• RECORDS SUPPLIED:

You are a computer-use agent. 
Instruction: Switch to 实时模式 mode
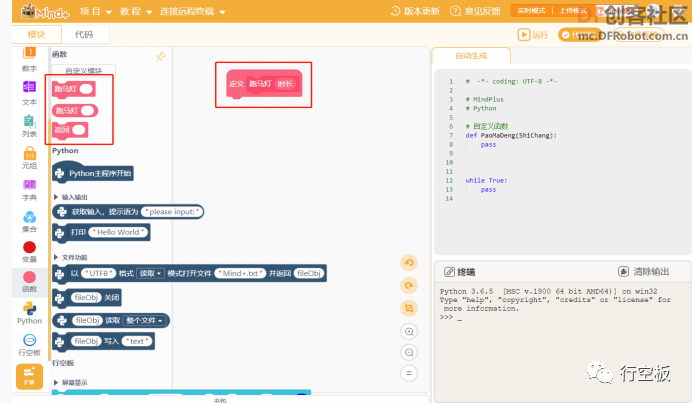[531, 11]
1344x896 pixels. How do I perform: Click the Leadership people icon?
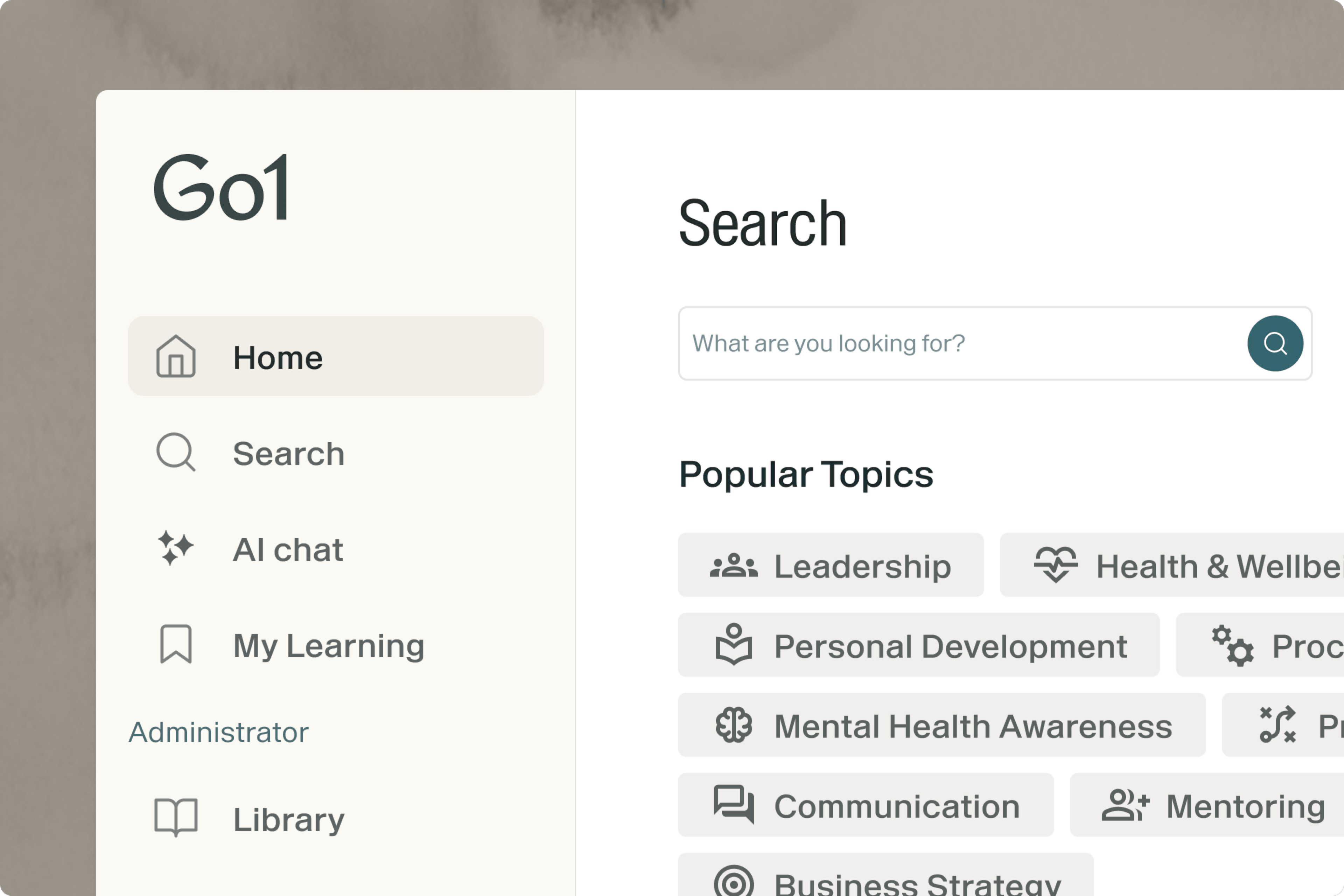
--
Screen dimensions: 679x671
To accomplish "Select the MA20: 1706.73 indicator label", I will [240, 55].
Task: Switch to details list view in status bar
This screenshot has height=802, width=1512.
---
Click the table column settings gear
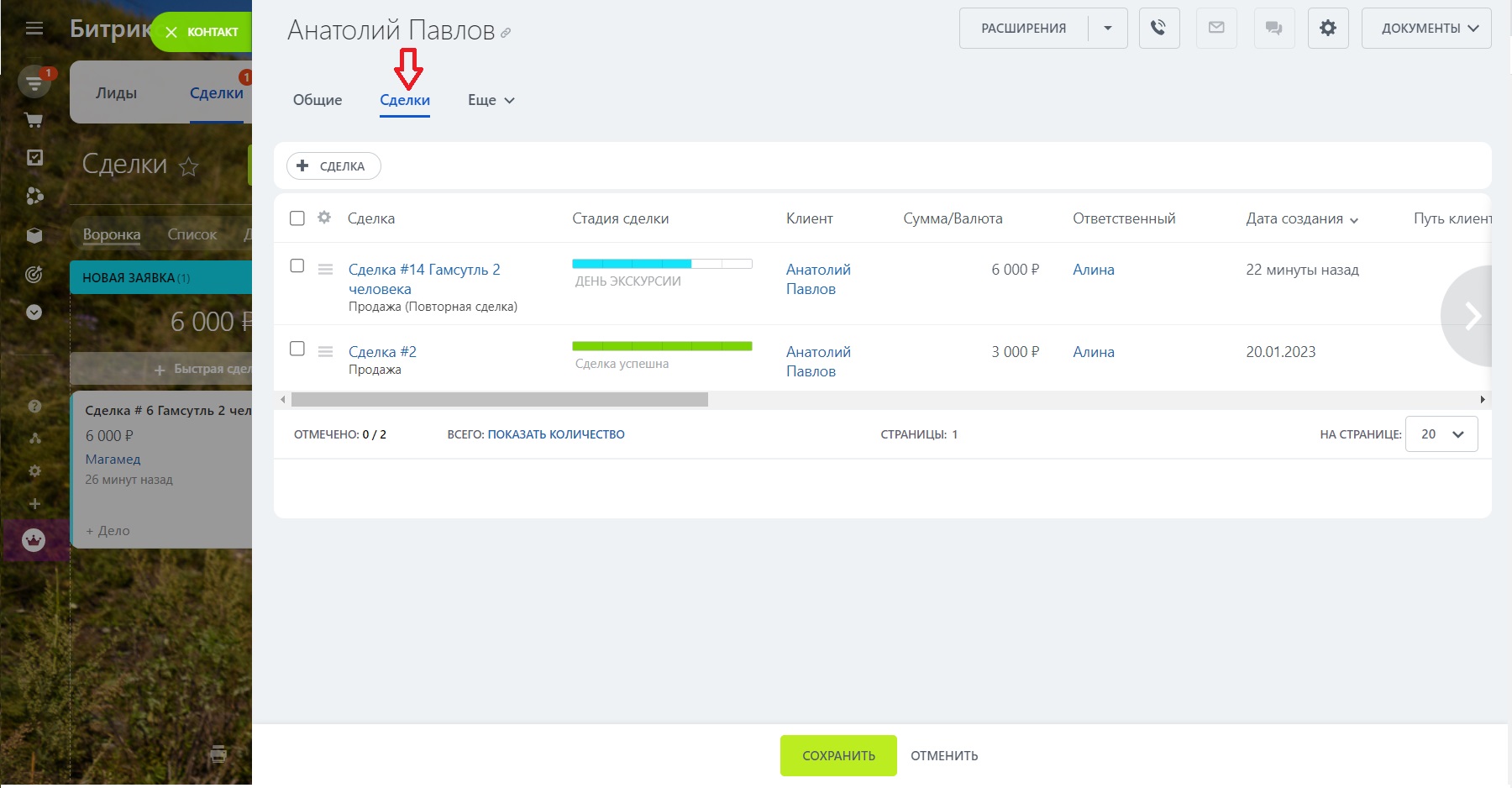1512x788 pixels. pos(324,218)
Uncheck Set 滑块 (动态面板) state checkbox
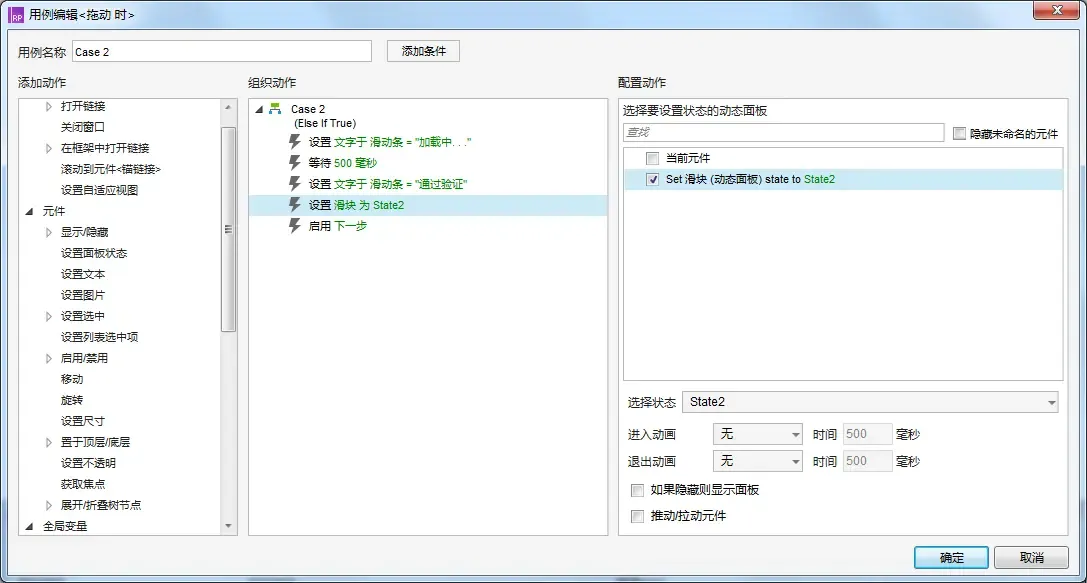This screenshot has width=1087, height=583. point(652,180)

• PROBLEM DETAILS:
Please write out the material above word for word, from the line with "Click the table column settings gear" to the line with "This screenshot has width=1087, height=583.". Leave the pictures out of your copy.

• COMPLETED TASK:
Click the table column settings gear
1512x788 pixels. pos(324,218)
Uncheck Set 滑块 (动态面板) state checkbox
This screenshot has width=1087, height=583. point(652,180)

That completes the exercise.